Here's the logstash start process result:
/opt/logstash/bin/logstash -f /opt/logstash/config/logstash.conf
Sending Logstash logs to /opt/logstash/logs which is now configured via log4j2.properties
[2020-04-14T09:11:20,604][WARN ][logstash.config.source.multilocal] Ignoring the 'pipelines.yml' file because modules or command line options are specified
[2020-04-14T09:11:20,844][INFO ][logstash.runner ] Starting Logstash {"logstash.version"=>"7.6.2"}
[2020-04-14T09:11:24,473][INFO ][org.reflections.Reflections] Reflections took 88 ms to scan 1 urls, producing 20 keys and 40 values
[2020-04-14T09:11:28,066][INFO ][logstash.outputs.elasticsearch][main] Elasticsearch pool URLs updated {:changes=>{:removed=>[], :added=>[http://10.71.4.9:9200/]}}
[2020-04-14T09:11:28,530][WARN ][logstash.outputs.elasticsearch][main] Restored connection to ES instance {:url=>"http://10.71.4.9:9200/"}
[2020-04-14T09:11:28,650][INFO ][logstash.outputs.elasticsearch][main] ES Output version determined {:es_version=>7}
[2020-04-14T09:11:28,660][WARN ][logstash.outputs.elasticsearch][main] Detected a 6.x and above cluster: the `type` event field won't be used to determine the document _type {:es_version=>7}
[2020-04-14T09:11:28,899][INFO ][logstash.outputs.elasticsearch][main] New Elasticsearch output {:class=>"LogStash::Outputs::ElasticSearch", :hosts=>["//10.71.4.9:9200"]}
[2020-04-14T09:11:29,029][INFO ][logstash.outputs.elasticsearch][main] Using default mapping template
[2020-04-14T09:11:29,117][WARN ][org.logstash.instrument.metrics.gauge.LazyDelegatingGauge][main] A gauge metric of an unknown type (org.jruby.specialized.RubyArrayOneObject) has been created for key: cluster_uuids. This may result in invalid serialization. It is recommended to log an issue to the responsible developer/development team.

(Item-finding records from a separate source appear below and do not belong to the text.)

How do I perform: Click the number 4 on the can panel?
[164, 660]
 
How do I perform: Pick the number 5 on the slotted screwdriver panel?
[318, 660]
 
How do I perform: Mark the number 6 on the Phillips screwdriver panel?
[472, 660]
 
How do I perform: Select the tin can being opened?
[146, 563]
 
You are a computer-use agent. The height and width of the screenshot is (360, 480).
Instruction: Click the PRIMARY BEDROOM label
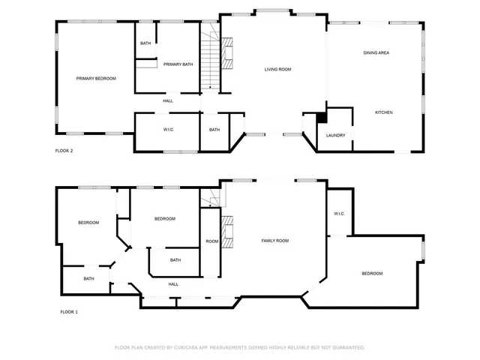point(96,78)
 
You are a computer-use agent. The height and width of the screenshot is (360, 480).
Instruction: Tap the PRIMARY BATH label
point(178,64)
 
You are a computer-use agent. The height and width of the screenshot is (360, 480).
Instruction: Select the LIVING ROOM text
point(278,70)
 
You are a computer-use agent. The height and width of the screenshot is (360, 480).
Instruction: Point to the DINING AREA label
point(376,53)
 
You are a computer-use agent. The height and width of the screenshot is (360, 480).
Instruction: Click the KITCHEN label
point(384,112)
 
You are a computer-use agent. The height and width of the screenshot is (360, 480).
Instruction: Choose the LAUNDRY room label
point(335,135)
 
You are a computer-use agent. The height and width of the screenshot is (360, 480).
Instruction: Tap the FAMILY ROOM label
point(274,241)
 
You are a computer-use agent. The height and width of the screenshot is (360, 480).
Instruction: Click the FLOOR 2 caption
point(64,151)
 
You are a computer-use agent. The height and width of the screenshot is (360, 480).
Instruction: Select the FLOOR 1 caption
point(69,311)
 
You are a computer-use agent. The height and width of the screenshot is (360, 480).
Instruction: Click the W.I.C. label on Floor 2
point(169,130)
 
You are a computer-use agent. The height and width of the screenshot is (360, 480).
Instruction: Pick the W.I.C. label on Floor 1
point(339,214)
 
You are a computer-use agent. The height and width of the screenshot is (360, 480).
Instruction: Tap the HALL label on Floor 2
point(168,100)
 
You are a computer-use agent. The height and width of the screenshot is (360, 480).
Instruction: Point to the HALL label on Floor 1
point(173,284)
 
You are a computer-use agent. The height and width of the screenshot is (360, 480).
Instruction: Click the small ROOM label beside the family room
point(212,241)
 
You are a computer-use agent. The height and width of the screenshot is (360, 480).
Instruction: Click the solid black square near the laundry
point(321,118)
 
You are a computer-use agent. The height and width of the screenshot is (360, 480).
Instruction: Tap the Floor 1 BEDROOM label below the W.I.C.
point(372,274)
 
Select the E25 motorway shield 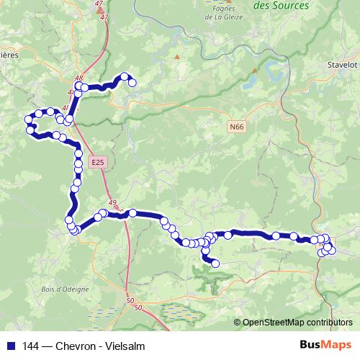(x=98, y=164)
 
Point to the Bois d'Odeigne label (x=65, y=289)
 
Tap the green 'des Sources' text (x=282, y=6)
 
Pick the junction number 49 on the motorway (x=112, y=203)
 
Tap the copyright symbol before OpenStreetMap (x=237, y=323)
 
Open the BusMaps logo (x=325, y=344)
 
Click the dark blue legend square (x=8, y=344)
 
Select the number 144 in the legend (x=28, y=344)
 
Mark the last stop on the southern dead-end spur (x=215, y=264)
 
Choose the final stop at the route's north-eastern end (x=132, y=83)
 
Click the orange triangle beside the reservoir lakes (x=255, y=71)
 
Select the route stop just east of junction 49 (x=132, y=212)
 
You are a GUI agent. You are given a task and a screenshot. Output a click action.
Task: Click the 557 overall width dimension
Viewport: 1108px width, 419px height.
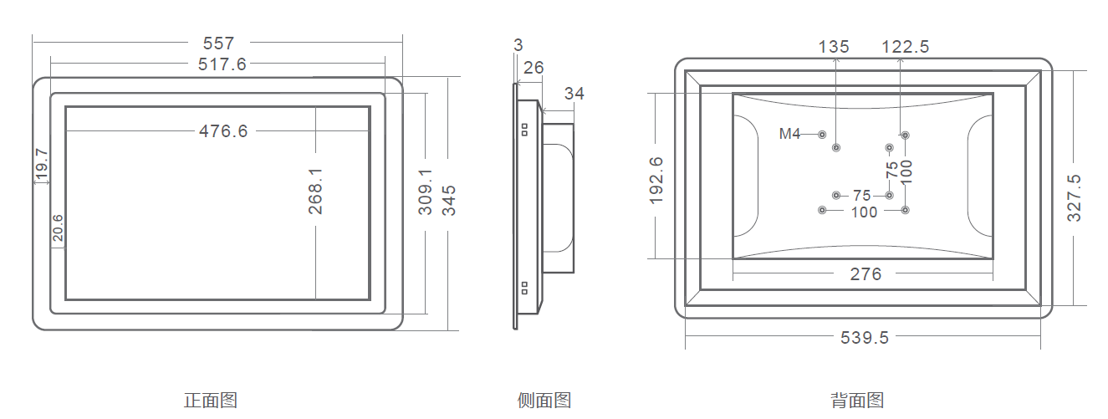pos(218,42)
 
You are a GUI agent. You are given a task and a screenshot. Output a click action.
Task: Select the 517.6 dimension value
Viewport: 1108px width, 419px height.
pos(222,64)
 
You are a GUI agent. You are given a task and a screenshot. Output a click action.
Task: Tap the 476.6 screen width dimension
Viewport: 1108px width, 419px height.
pos(223,130)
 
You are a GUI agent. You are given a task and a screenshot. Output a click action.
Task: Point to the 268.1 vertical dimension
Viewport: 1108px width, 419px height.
pos(315,191)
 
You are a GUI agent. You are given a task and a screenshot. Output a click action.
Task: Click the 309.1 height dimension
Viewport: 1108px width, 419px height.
pos(426,191)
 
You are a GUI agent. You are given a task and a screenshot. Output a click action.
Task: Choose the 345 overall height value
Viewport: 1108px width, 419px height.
pos(449,201)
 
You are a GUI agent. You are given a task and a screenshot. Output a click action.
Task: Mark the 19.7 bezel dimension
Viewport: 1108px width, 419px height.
pos(41,164)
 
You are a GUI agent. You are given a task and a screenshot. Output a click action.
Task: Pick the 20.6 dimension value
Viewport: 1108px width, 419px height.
pos(58,228)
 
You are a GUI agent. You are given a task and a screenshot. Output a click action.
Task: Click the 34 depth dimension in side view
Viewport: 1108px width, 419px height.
pos(574,94)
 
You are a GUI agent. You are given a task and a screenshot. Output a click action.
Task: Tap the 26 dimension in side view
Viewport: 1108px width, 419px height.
pos(534,68)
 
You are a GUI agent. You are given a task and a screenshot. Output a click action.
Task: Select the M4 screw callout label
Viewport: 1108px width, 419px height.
pos(790,134)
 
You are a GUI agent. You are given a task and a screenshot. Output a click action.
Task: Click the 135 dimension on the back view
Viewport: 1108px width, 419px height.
pos(834,47)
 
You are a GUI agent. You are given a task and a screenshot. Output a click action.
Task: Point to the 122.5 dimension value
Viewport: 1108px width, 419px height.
pos(905,47)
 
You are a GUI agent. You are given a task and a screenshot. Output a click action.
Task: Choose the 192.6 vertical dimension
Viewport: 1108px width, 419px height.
pos(656,180)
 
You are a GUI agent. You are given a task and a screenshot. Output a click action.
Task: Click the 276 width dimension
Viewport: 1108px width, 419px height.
pos(865,274)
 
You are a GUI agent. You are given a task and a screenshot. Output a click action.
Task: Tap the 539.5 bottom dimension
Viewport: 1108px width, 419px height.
pos(864,337)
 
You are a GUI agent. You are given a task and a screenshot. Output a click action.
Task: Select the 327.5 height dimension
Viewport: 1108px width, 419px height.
pos(1075,197)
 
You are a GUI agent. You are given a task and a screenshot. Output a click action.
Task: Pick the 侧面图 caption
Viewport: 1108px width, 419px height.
pos(544,401)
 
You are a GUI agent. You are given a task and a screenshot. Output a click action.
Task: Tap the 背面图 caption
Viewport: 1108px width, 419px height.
pos(857,401)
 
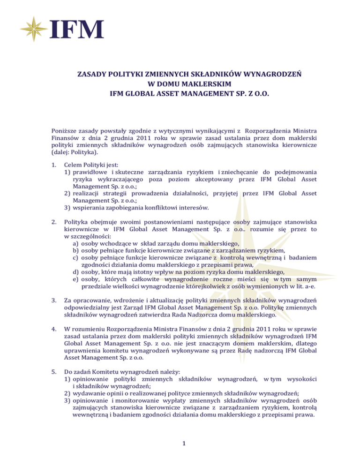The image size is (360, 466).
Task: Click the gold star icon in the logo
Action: tap(35, 29)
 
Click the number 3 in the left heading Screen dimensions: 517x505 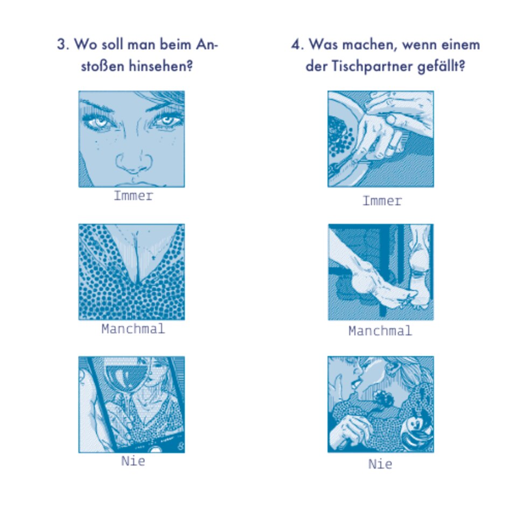61,45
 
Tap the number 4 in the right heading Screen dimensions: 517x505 296,45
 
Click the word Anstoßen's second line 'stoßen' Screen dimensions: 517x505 102,66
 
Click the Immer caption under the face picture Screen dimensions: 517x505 133,196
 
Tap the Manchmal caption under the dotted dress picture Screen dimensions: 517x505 133,329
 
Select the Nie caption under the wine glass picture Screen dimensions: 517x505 133,461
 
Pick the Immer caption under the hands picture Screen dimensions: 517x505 382,201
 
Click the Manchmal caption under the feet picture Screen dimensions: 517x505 380,331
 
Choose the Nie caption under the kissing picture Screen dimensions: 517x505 380,464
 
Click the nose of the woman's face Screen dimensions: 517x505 134,163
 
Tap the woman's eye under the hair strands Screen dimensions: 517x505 166,121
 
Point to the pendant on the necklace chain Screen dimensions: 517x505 153,257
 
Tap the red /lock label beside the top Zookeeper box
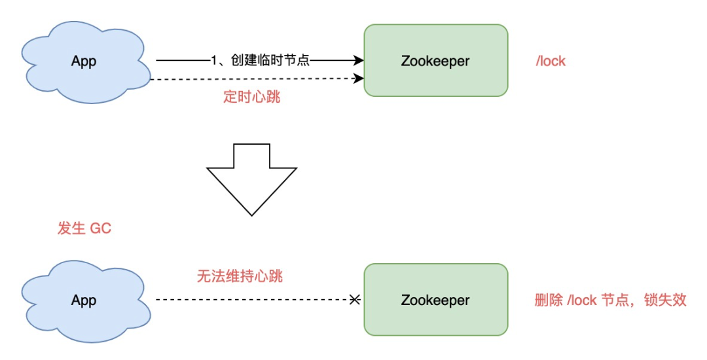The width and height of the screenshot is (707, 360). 551,62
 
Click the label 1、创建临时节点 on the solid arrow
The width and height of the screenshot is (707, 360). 260,61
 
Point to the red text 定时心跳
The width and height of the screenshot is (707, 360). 252,98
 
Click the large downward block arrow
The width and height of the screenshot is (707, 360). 252,180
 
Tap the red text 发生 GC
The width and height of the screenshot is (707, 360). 84,228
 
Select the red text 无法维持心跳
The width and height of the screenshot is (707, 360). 240,276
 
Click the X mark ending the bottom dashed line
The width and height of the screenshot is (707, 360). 355,300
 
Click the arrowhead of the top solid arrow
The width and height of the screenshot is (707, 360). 359,61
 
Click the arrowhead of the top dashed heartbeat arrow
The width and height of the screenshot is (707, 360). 359,79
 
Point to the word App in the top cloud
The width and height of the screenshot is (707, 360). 84,62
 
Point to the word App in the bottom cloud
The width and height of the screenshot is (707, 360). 84,300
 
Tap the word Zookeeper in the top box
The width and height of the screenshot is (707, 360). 435,62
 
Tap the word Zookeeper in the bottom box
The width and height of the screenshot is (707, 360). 435,300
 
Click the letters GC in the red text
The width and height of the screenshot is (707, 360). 101,228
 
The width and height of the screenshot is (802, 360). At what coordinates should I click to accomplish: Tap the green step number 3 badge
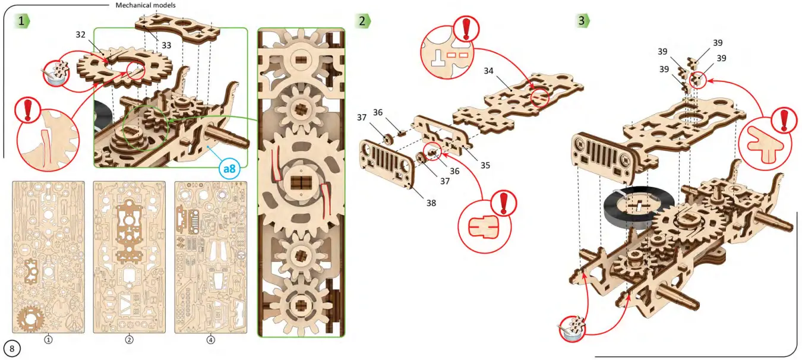pyautogui.click(x=583, y=21)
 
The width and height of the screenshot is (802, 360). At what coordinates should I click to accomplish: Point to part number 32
pyautogui.click(x=81, y=34)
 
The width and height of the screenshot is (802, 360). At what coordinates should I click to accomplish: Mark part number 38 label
pyautogui.click(x=430, y=203)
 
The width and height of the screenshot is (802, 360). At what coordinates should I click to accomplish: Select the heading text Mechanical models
pyautogui.click(x=145, y=5)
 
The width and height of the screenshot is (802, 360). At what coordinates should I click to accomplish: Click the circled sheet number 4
pyautogui.click(x=210, y=340)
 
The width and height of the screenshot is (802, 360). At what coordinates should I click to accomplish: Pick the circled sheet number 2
pyautogui.click(x=130, y=340)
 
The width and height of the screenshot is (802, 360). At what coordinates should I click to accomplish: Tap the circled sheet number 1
pyautogui.click(x=48, y=340)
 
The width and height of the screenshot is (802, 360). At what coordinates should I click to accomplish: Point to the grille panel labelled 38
pyautogui.click(x=387, y=163)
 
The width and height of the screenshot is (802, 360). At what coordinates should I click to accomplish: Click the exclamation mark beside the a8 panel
pyautogui.click(x=27, y=111)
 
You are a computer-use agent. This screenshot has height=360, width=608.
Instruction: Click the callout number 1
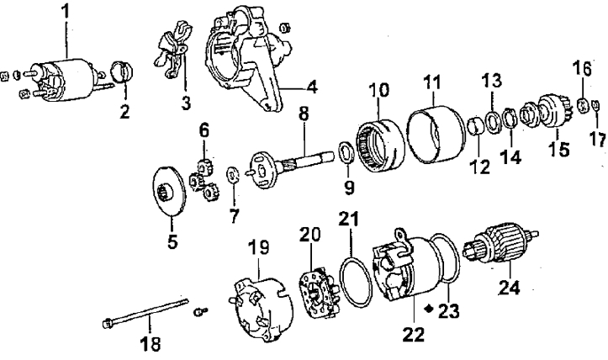(66, 12)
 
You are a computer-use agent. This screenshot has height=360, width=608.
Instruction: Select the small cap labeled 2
(122, 71)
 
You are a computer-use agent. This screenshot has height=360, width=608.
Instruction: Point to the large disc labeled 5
(169, 190)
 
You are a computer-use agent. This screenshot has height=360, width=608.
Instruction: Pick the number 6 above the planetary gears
(204, 130)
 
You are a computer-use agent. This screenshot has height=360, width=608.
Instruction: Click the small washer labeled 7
(233, 175)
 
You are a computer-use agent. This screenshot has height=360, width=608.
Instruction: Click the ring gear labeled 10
(380, 146)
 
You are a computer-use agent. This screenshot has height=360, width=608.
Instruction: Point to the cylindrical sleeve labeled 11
(436, 135)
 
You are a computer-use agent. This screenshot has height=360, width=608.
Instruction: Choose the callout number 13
(492, 80)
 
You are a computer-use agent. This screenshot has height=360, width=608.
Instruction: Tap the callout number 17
(597, 140)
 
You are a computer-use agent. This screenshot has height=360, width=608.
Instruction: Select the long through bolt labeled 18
(146, 310)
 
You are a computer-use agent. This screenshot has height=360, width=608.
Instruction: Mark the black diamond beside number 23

[2020-04-14T09:11:29,129][INFO ][logstash.javapipeline ][main] Starting pipeline {:pipeline_id=>"main", "pipeline.workers"=>8, "pipeline.batch.size"=>125, "pipeline.batch.delay"=>50, "pipeline.max_inflight"=>1000, "pipeline.sources"=>["/opt/logstash/config/logstash.conf"], :thread=>"#<Thread:0x3ede1de4 run>"}
[2020-04-14T09:11:29,317][INFO ][logstash.outputs.elasticsearch][main] Attempting to install template {:manage_template=>{"index_patterns"=>"logstash-*", "version"=>60001, "settings"=>{"index.refresh_interval"=>"5s", "number_of_shards"=>1}, "mappings"=>{"dynamic_templates"=>[{"message_field"=>{"path_match"=>"message", "match_mapping_type"=>"string", "mapping"=>{"type"=>"text", "norms"=>false}}}, {"string_fields"=>{"match"=>"*", "match_mapping_type"=>"string", "mapping"=>{"type"=>"text", "norms"=>false, "fields"=>{"keyword"=>{"type"=>"keyword", "ignore_above"=>256}}}}}], "properties"=>{"@timestamp"=>{"type"=>"date"}, "@version"=>{"type"=>"keyword"}, "geoip"=>{"dynamic"=>true, "properties"=>{"ip"=>{"type"=>"ip"}, "location"=>{"type"=>"geo_point"}, "latitude"=>{"type"=>"half_float"}, "longitude"=>{"type"=>"half_float"}}}}}}}
[2020-04-14T09:11:31,820][INFO ][logstash.inputs.file ][main] No sincedb_path set, generating one based on the "path" setting {:sincedb_path=>"/opt/logstash/data/plugins/inputs/file/.sincedb_2ce6f232da790296fc018978c1ba0a04", :path=>["/var/log/*.log", "/var/log/message"]}
[2020-04-14T09:11:31,889][INFO ][logstash.javapipeline ][main] Pipeline started {"pipeline.id"=>"main"}
[2020-04-14T09:11:32,023][INFO ][logstash.agent ] Pipelines running {:count=>1, :running_pipelines=>[:main], :non_running_pipelines=>[]}
[2020-04-14T09:11:32,039][INFO ][filewatch.observingtail ][main] START, creating Discoverer, Watch with file and sincedb collections
[2020-04-14T09:11:32,609][INFO ][logstash.agent ] Successfully started Logstash API endpoint {:port=>9600}
as the logstash input and output configuration file as below:
input {
file {
path => ["/var/log/*.log","/var/log/message"]
type => "system"
start_position => "beginning"
}
}
output {
elasticsearch {
hosts => ["10.71.4.9:9200"]
index => "system-log-%{+YYYY.MM.dd}"
}
stdout { codec => rubydebug }
}
as the logstash start the first time it's working there and has data loop to ES then no update.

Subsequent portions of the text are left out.